• **Task data**
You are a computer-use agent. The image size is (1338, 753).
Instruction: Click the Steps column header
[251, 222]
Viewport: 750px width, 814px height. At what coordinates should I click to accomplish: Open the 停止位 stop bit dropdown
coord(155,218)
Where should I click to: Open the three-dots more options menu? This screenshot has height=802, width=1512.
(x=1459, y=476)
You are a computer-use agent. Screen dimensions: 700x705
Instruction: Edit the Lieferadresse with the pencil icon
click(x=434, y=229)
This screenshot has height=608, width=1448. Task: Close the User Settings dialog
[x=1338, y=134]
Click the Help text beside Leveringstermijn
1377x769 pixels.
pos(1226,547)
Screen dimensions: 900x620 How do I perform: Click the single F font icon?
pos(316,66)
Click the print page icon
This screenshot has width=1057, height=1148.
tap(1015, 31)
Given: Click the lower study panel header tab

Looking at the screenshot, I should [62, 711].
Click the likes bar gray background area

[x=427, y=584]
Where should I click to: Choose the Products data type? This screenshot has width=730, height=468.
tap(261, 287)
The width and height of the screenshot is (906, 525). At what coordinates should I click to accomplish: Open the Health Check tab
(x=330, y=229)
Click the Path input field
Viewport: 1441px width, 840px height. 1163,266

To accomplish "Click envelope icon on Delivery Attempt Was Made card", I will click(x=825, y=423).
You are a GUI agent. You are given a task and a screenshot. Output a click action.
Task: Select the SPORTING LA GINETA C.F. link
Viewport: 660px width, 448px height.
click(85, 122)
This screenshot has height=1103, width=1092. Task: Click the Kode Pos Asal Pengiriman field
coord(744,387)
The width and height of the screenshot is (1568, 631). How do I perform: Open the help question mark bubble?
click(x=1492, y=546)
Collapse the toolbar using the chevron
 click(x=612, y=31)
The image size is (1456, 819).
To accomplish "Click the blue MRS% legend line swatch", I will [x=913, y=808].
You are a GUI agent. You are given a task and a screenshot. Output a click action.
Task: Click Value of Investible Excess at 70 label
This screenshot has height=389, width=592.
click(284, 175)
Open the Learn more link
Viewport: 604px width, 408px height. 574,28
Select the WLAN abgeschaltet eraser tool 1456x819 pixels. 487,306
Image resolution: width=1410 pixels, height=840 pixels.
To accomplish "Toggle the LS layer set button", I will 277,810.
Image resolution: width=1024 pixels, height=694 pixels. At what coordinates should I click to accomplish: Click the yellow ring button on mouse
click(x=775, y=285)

• **Work required**
Convert every line of the listing above into a JSON array of strings, one string per line, leaving out the blank lines.

• **Solution to the problem**
[
  "You are a computer-use agent. The image size is (1338, 753).",
  "Instruction: Click the Steps column header",
  "[251, 222]",
  "Viewport: 750px width, 814px height. At what coordinates should I click to accomplish: Open the 停止位 stop bit dropdown",
  "coord(155,218)",
  "Where should I click to: Open the three-dots more options menu? This screenshot has height=802, width=1512.",
  "(x=1459, y=476)",
  "You are a computer-use agent. Screen dimensions: 700x705",
  "Instruction: Edit the Lieferadresse with the pencil icon",
  "click(x=434, y=229)",
  "This screenshot has height=608, width=1448. Task: Close the User Settings dialog",
  "[x=1338, y=134]",
  "Click the Help text beside Leveringstermijn",
  "1377x769 pixels.",
  "pos(1226,547)",
  "Screen dimensions: 900x620 How do I perform: Click the single F font icon?",
  "pos(316,66)",
  "Click the print page icon",
  "This screenshot has width=1057, height=1148.",
  "tap(1015, 31)",
  "Given: Click the lower study panel header tab",
  "Looking at the screenshot, I should [62, 711].",
  "Click the likes bar gray background area",
  "[x=427, y=584]",
  "Where should I click to: Choose the Products data type? This screenshot has width=730, height=468.",
  "tap(261, 287)",
  "The width and height of the screenshot is (906, 525). At what coordinates should I click to accomplish: Open the Health Check tab",
  "(x=330, y=229)",
  "Click the Path input field",
  "Viewport: 1441px width, 840px height. 1163,266",
  "To accomplish \"Click envelope icon on Delivery Attempt Was Made card\", I will click(x=825, y=423).",
  "You are a GUI agent. You are given a task and a screenshot. Output a click action.",
  "Task: Select the SPORTING LA GINETA C.F. link",
  "Viewport: 660px width, 448px height.",
  "click(85, 122)",
  "This screenshot has height=1103, width=1092. Task: Click the Kode Pos Asal Pengiriman field",
  "coord(744,387)",
  "The width and height of the screenshot is (1568, 631). How do I perform: Open the help question mark bubble?",
  "click(x=1492, y=546)",
  "Collapse the toolbar using the chevron",
  " click(x=612, y=31)",
  "The image size is (1456, 819).",
  "To accomplish \"Click the blue MRS% legend line swatch\", I will [x=913, y=808].",
  "You are a GUI agent. You are given a task and a screenshot. Output a click action.",
  "Task: Click Value of Investible Excess at 70 label",
  "This screenshot has height=389, width=592.",
  "click(284, 175)",
  "Open the Learn more link",
  "Viewport: 604px width, 408px height. 574,28",
  "Select the WLAN abgeschaltet eraser tool 1456x819 pixels. 487,306",
  "Image resolution: width=1410 pixels, height=840 pixels.",
  "To accomplish \"Toggle the LS layer set button\", I will 277,810.",
  "Image resolution: width=1024 pixels, height=694 pixels. At what coordinates should I click to accomplish: Click the yellow ring button on mouse",
  "click(x=775, y=285)"
]